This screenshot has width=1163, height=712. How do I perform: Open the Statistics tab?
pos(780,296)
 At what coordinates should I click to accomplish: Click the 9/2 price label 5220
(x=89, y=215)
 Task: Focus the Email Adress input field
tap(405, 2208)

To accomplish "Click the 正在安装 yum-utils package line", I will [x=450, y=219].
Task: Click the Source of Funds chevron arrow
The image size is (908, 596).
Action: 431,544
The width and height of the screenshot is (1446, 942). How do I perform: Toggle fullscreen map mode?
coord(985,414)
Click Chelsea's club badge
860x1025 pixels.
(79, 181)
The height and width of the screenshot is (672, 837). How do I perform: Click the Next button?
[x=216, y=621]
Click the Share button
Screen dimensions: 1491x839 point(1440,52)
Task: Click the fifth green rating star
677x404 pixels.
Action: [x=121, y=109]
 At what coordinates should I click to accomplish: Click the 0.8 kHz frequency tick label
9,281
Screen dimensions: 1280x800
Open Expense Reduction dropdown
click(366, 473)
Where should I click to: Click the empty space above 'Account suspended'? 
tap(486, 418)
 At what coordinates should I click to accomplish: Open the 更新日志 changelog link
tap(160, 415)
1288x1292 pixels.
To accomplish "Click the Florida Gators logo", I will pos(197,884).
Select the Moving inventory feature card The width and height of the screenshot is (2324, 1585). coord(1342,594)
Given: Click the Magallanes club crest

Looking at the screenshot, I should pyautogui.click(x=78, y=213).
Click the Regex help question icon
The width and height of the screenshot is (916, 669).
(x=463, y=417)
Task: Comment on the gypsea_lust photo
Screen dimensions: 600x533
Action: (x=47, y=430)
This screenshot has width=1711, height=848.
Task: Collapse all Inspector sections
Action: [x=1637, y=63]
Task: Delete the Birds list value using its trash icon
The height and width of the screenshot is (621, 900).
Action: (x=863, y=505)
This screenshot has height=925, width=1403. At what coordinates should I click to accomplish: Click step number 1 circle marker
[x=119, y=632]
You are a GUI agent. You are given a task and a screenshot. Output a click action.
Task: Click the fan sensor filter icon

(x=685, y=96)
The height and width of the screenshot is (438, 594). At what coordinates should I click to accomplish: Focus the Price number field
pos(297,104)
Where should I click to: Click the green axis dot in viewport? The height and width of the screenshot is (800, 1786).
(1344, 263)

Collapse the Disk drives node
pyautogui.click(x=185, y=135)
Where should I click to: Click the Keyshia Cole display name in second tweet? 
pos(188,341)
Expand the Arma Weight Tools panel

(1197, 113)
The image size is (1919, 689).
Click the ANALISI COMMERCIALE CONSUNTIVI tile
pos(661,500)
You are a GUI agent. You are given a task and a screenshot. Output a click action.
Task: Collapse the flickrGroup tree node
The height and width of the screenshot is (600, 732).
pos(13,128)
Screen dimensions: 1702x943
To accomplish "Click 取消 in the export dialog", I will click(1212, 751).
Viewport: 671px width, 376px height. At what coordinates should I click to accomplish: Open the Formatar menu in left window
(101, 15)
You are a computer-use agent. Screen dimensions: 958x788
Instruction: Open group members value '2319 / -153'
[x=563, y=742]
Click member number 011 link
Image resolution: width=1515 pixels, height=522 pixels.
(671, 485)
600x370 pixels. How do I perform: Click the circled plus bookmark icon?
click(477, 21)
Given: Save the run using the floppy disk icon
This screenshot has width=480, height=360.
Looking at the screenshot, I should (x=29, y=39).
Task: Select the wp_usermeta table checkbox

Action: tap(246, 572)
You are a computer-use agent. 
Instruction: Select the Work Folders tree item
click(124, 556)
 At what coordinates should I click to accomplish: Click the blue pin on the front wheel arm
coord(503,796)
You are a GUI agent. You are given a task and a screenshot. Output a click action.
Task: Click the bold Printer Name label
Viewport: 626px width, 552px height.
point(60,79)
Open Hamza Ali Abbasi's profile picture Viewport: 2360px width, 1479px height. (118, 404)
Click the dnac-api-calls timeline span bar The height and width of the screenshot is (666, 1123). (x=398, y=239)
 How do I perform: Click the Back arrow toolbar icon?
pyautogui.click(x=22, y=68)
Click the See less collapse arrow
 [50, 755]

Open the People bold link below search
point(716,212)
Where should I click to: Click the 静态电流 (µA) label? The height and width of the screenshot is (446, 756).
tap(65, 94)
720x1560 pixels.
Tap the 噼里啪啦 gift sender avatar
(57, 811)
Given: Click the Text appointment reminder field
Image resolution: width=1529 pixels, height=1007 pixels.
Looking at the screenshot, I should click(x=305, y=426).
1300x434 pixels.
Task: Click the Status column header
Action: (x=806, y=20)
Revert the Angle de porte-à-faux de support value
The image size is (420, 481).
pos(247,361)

■ **WHAT IS NEEDED**
Of the entries above, repeat exactly the lines from the line with "Task: Click the fifth green rating star" through the line with "Task: Collapse the flickrGroup tree node", both of them included.

■ **ANSWER BOX**
Task: Click the fifth green rating star
677x404 pixels.
Action: [x=121, y=109]
 At what coordinates should I click to accomplish: Click the 0.8 kHz frequency tick label
9,281
Screen dimensions: 1280x800
Open Expense Reduction dropdown
click(366, 473)
Where should I click to: Click the empty space above 'Account suspended'? 
tap(486, 418)
 At what coordinates should I click to accomplish: Open the 更新日志 changelog link
tap(160, 415)
1288x1292 pixels.
To accomplish "Click the Florida Gators logo", I will pos(197,884).
Select the Moving inventory feature card The width and height of the screenshot is (2324, 1585). coord(1342,594)
Given: Click the Magallanes club crest

Looking at the screenshot, I should pyautogui.click(x=78, y=213).
Click the Regex help question icon
The width and height of the screenshot is (916, 669).
(x=463, y=417)
Task: Comment on the gypsea_lust photo
Screen dimensions: 600x533
Action: (x=47, y=430)
This screenshot has width=1711, height=848.
Task: Collapse all Inspector sections
Action: [x=1637, y=63]
Task: Delete the Birds list value using its trash icon
The height and width of the screenshot is (621, 900).
Action: (x=863, y=505)
This screenshot has height=925, width=1403. At what coordinates should I click to accomplish: Click step number 1 circle marker
[x=119, y=632]
You are a GUI agent. You are given a task and a screenshot. Output a click action.
Task: Click the fan sensor filter icon

(x=685, y=96)
The height and width of the screenshot is (438, 594). At what coordinates should I click to accomplish: Focus the Price number field
pos(297,104)
Where should I click to: Click the green axis dot in viewport? The height and width of the screenshot is (800, 1786).
(1344, 263)

Collapse the Disk drives node
pyautogui.click(x=185, y=135)
Where should I click to: Click the Keyshia Cole display name in second tweet? 
pos(188,341)
Expand the Arma Weight Tools panel

(1197, 113)
The image size is (1919, 689).
Click the ANALISI COMMERCIALE CONSUNTIVI tile
pos(661,500)
You are a GUI agent. You are given a task and a screenshot. Output a click action.
Task: Collapse the flickrGroup tree node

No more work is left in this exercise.